Denn die auf jeweils 250 bzw. 500 Exemplare limitierten Uhren (Einzelpreis etwa um 18.000 Euro) verkauften sich überraschend schnell. Es war ein großer Erfolg, "vor allem in Asien", sagt Hublot-Chef Biver. Neben dem FC Bayern ging er Partnerschaften mit dem Clube de Regatas do Flamengo aus Rio de Janeiro, Ajax Amsterdam, Juventus Turin, dem mexikanischen Fußballverband FMF, dem europäischen Fußballverband Uefa und dem Weltfußballverband Fifa ein. Mehrfach verband sich Hublot mit dem früheren Fußballstar Diego Maradona.

Das Prinzip ist stets das Gleiche: Hublot legt regelmäßig Uhren mit den immer etwas anders beschrifteten Zifferblätter in einer beschränkten Auflage auf, die "etwa einem Viertel der geschätzten Nachfrage entspricht", erklärt Biver. Marketingtechnisch wird so ein Pull-Effekt erreicht, weil die Uhren stets selten und entsprechend begehrt sind. Hublot wird in diesem Jahr 32.000 Uhren herstellen, offenbart Biver. Nicht einmal zehn Prozent davon sind Uhren, die einem Verein oder einem Sportler gewidmet sind. "Wir könnten unsere Produktion auch ohne zusätzliche Limitierungen verkaufen", sagt Biver. Doch helfen sie, dass ein Uhrenfreund mehrere Uhren von einer Marke erwirbt. Sie alle sind von Hublot, aber sehen doch immer etwas anders aus.

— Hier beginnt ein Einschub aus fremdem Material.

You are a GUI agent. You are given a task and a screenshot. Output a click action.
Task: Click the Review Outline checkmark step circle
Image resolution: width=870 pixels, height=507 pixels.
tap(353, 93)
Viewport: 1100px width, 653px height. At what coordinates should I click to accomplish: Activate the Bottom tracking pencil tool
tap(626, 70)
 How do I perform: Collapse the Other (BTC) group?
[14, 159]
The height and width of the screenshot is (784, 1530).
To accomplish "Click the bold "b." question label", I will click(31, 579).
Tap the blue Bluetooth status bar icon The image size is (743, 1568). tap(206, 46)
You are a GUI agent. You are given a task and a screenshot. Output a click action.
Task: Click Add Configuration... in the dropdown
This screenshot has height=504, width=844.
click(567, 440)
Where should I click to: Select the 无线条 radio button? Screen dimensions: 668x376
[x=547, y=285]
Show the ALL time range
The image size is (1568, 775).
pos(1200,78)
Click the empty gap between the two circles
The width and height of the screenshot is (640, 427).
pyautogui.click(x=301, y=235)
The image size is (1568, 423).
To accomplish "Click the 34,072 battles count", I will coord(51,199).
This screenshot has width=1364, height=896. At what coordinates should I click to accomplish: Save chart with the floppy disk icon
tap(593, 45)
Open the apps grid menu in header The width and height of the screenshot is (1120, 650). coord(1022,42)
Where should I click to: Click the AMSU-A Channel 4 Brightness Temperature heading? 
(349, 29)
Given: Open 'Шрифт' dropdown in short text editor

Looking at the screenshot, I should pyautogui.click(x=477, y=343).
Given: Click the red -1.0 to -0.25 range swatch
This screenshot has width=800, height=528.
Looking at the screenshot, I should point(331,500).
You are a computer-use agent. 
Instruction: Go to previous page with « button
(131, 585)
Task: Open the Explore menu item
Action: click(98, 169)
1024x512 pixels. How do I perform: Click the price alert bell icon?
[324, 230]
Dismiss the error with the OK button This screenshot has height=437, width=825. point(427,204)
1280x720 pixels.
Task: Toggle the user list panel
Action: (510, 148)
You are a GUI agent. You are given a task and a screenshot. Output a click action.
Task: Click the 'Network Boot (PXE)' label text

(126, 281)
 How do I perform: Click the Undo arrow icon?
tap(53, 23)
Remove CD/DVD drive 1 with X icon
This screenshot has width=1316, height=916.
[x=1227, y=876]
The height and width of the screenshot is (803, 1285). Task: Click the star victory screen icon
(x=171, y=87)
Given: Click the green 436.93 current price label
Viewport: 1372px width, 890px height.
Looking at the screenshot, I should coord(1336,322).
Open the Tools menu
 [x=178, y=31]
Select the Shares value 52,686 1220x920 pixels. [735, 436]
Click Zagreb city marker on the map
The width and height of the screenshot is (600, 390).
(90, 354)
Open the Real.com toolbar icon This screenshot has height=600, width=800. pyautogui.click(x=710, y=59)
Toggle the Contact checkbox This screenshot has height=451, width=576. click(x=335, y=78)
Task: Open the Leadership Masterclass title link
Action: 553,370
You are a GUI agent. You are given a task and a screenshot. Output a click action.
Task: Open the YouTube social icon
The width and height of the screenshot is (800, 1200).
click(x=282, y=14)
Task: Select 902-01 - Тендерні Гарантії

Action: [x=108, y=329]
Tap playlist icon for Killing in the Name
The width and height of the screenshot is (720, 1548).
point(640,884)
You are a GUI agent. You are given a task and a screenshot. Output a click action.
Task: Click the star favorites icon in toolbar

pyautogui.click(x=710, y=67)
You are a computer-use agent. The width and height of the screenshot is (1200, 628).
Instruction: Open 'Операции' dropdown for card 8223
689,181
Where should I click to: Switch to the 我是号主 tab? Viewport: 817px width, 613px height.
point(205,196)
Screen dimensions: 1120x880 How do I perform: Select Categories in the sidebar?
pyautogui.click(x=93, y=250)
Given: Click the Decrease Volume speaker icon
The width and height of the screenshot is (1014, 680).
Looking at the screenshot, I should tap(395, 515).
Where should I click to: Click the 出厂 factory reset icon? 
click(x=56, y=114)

Außer Hublot gibt es noch andere Hersteller im Luxussegment, die das Thema Fußball zu ihrem machen: Seit 2006 fertigt IWC aus Schaffhausen zu Welt- und Europameisterschaften jeweils 250 Stück der "offiziellen Uhr der Deutschen Fußballnationalmannschaft" zu einem Stückpreis von 13.600 Euro. Technisch ist diese Uhr eigentlich die von IWC bekannte Große Fliegeruhr im Stahlgehäuse, die nur an wenigen optischen Details und der Aufschrift auf der Rückseite auf diese Edition hinweist.

Auch Luxushersteller Ebel hatte 2008 spezielle Chronographen für den FC Bayern München (250 Stück) und für AFC Ajax Amsterdam (150 Stück) gefertigt, die eine auf 45 Minuten begrenzte Zählscheibe hatten. Der Einzelpreis lag bei 9900 Euro. Ebel verkaufte nach eigenen Angaben zwar die gesamte Stückzahl, die Kooperation mit den Fußballvereinen endete dennoch vorzeitig. Das Chronographenkaliber C137 verkaufte Ebel an die Schweizer Uhrenfirma Ulysse Nardin.